• WHAT THE TASK REQUIRES
In the rows below, find and copy every line that contains the string "text". Matching is case-sensitive.

====

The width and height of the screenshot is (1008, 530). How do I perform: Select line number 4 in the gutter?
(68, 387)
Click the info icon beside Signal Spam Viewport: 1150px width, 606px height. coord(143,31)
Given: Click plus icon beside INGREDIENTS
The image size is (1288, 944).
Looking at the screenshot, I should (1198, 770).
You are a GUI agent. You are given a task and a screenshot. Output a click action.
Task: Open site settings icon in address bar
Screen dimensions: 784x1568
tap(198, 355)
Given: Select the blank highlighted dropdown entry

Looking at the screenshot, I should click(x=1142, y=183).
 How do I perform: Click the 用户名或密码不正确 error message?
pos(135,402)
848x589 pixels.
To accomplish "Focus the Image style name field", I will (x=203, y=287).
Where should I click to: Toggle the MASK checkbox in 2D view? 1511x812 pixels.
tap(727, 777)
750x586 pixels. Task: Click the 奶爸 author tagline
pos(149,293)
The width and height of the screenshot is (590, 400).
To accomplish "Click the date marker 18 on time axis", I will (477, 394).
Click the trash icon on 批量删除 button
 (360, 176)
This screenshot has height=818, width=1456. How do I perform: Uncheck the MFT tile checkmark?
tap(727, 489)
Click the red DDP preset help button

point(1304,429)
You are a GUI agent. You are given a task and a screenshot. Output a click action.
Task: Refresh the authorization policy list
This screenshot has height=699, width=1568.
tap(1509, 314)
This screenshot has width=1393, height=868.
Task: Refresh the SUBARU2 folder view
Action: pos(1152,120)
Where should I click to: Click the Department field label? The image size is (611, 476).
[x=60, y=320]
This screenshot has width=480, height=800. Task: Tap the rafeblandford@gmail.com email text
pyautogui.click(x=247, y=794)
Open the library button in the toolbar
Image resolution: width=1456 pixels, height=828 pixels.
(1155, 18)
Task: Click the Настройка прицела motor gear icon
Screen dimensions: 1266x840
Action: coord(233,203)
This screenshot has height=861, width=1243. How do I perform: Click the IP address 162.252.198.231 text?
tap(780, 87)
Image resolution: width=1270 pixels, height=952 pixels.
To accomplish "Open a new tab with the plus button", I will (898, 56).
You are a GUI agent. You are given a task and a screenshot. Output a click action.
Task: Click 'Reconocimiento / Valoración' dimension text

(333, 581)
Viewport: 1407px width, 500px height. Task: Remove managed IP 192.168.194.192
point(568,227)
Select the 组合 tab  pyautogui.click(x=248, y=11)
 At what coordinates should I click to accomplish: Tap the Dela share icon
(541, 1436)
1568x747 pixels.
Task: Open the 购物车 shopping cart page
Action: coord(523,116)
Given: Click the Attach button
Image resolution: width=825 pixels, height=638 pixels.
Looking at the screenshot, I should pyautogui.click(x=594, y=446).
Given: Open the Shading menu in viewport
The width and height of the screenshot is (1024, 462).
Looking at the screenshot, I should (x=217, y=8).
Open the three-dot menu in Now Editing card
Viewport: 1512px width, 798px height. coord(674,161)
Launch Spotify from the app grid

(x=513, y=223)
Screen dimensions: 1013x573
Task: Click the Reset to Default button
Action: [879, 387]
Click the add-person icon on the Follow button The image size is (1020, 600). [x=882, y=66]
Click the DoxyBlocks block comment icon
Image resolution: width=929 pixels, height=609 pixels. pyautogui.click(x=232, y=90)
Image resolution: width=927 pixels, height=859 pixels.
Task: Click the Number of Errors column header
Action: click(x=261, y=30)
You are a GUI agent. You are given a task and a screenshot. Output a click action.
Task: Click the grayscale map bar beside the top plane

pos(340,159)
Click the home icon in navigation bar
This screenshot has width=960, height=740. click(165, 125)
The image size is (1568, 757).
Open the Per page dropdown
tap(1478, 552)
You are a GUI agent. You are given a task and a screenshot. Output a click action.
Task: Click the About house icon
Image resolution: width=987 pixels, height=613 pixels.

====

• SOLUTION TO THE EXERCISE
This screenshot has width=480, height=800. Task: Tap the rafeblandford@gmail.com email text
This screenshot has height=861, width=1243. How do I perform: Click the IP address 162.252.198.231 text?
Task: Click 'Reconocimiento / Valoración' dimension text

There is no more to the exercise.